そんな時、静かな部屋の中でドアの向こうからシスターの元気な声が響いた。
「神父様ー、入りますよー!」
シスターがにっこりと笑いながら部屋に入ってきた。その後ろには、息をのむほど美しいエルが立っていた。さっきまで着ていた粗末な服とはまるで違う、淡い藤色のレースのドレスを身にまとっている。まるで春の妖精のようで、その姿はまばゆく、見る者を惹きつけた。青年は思わず目を奪われ、エルの姿を見つめていた。憂いを帯びた雰囲気はなく、まるで魔法にかけられたような、華やかで神秘的な印象を受けた。
神父様はその姿を見て、少し驚いたように言った。
「修道服を着せろと申したじゃろうが!なぜ違う服を着せておるんじゃ?」
神父様の声には少し怒りが混じっていたが、その目はどこか見惚れているようにも見えた。青年もまた、その美しいエルの姿にしばらく言葉を失っていた。エルの美しさは、まるで絵画から抜け出したかのようだった。
けれど、エルの表情は無表情で、どこか疲れた様子にも見えた。シスターは嬉しそうに言い続けた。
「だって、何を着ても似合うんですもん!だから、いろいろ着せてみたくなっちゃって!」
神父様は肩をすくめ、少し困ったような表情を浮かべながらエルを見つめていた。その後、神父様はゆっくり立ち上がり、言った。
「ちょうどよかった、もう時間じゃろう。勉強も一旦終わりにして、夕食にしよう」
シスターはその言葉にすぐに反応した。
「ちょっと待って!坊やの感想を聞いてないでしょ?」
神父様は少し呆れた様子で「そんなの後でいいじゃろ」と答えたが、シスターは譲らなかった。
「いや、絶対に聞いてもらわないと!だって、坊やもいるんだから!」
その姿に一瞬、心を奪われた青年だったが、シスターの屈託のない笑顔と言葉に、はっと我に返った。
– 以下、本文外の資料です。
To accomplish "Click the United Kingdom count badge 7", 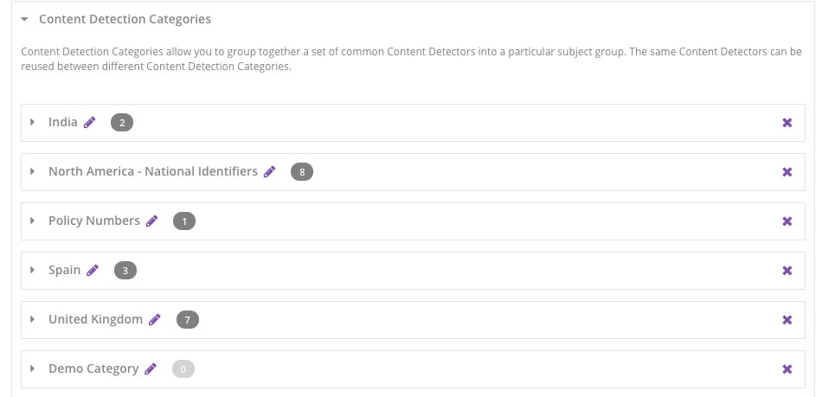I will coord(188,320).
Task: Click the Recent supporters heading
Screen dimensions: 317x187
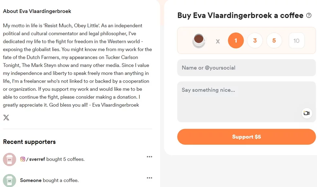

同時に、胸の奥で小さな火が灯るのを感じた。(そうだ)と彼は心の中で呟いた。(これは、覚えたばかりのエルフ語を試す絶好の機会だ)。緊張と期待が入り混じった鼓動を感じながら、青年は意を決して、エルフ語でエルに向かって言葉を紡ぎ始めた。
「エル…服…似合ってる…」
最初、無表情だったエルの顔に変化が現れ、次第に笑顔が戻ってきた。その瞬間、後ろでシスターと神父様はニヤニヤと微笑み合っていた。
青年は少し照れながらも、エルフ語を使うことができた自分に誇りを感じていた。
そして、何よりエルが笑顔を取り戻したことに、ほっとした気持ちがこみ上げてきた。